Moz Crawler URL paramaters & duplicate content
-
Hi all, this is my first post on Moz Q&A
Questions:
- Does the Moz Crawler take into account rel="canonical" for search results pages with sorting / filtering URL parameters?
- How much time does it take for an issue to disappear from the issues list after it's been corrected? Does it come op in the next weekly report?
I'm asking because the crawler is reporting 50k+ pages crawled, when in reality, this number should be closer to 1000. All pages with query parameters have the correct canonical tag pointing to the root URL, so I'm wondering whether I need to noindex the other pages for the crawler to report correct data?:
Original (canonical URL): DOMAIN.COM/charters/search/mx/BS?search_location=cabo-san-lucas
Filter active URL: DOMAIN.COM/charters/search/mx/BS?search_location=cabo-san-lucas&booking_date=&booking_days=1&booking_persons=1&priceFilter%5B%5D=0%2C500&includedPriceFilter%5B%5D=drinks-soft
Also, if noindex is the only solution, will it impact the ranking of the pages involved?
Note: Google and Bing are semi-successful in reporting index page count, each reporting around 2.5k result pages when using the site:DOMAIN.com query. The rel canonical tag was missing for a short period of time about 4 weeks ago, but since fixing the issue these pages still haven't been deindexed.
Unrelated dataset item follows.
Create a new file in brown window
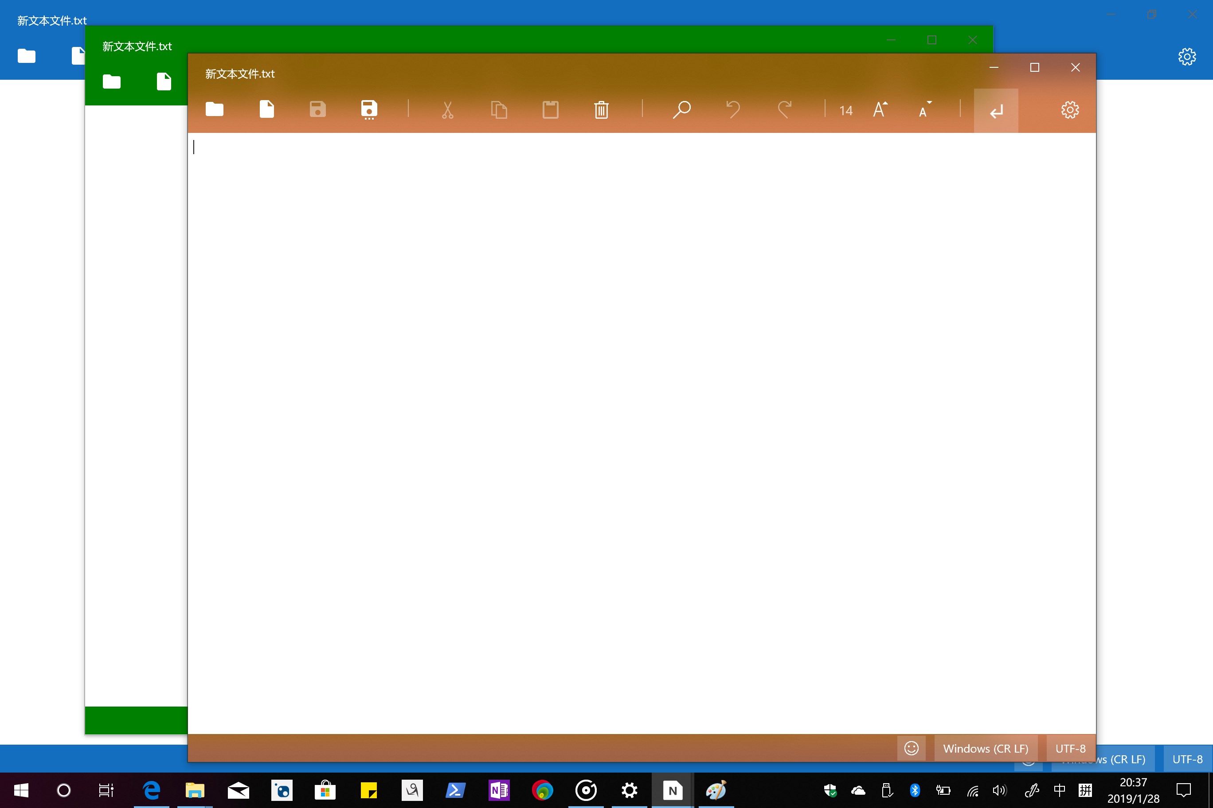 tap(266, 109)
Appreciate any suggestions regarding Moz Crawler & Google / Bing index count!
-
Happy to help!
We crawled roughly 49k pages because there were that many links on the site that we could find. 50k is also the new standard crawl limit for campaigns in Standard and Medium subscriptions. Adding a rel=canonical to a page doesn't mean it won't get crawled by our campaign crawler, only that the crawler is to refer to the canonicalized link for reporting purposes.
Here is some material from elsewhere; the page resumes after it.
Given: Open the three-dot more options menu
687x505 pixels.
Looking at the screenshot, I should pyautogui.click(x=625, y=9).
Without going into too specific of URL details, these pages are considered duplicates because their canonical tags point to different URLs. For example,
is considered a duplicate of
DOMAIN.COM/charters/search/mx/QR?booking_date=&booking_days=&booking_persons=limit%252525253D20
because the canonical tag for the first page is
DOMAIN.COM/charters/search/mx/QR?offset=20
while the canonical for the second URL is
DOMAIN.COM/charters/search/mx/QR
Since the canonical tags point to different pages it is assumed that DOMAIN.COM/charters/search/mx/QR?offset=20 and DOMAIN.COM/charters/search/mx/QR are likely to be duplicates themselves.
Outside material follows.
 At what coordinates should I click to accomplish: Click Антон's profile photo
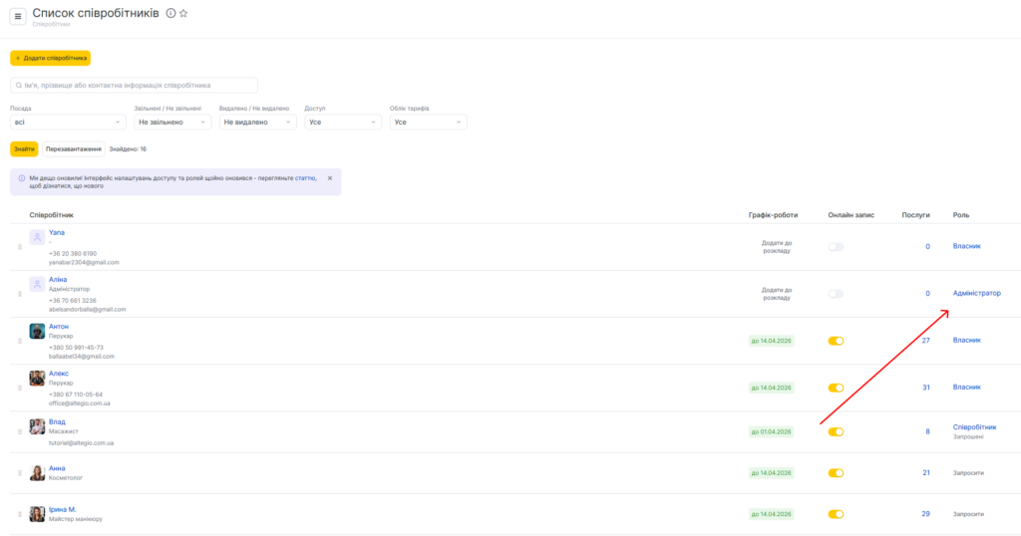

Here is how our system interprets duplicate content vs. rel=canonical:
Assuming A, B, C, and D are all duplicates,
If A references B as the canonical, then they are not considered duplicates
If A and B both reference C as canonical, A and B are not considered duplicates of each other
If A references C as a canonical, A and B are considered duplicated
If A references C as canonical, B references D, then A and B are considered duplicatesThe above example from your campaign actually falls into the fourth example I've listed above. Hope this helps clear things up
-
Thanks Sam!
I've read the post and checked my canonical tags but still can't seem to find what's causing the canonicalized pages to be indexed by RogerBot. The same page shows up in Moz's crawl test 100 times with slightly different parameters.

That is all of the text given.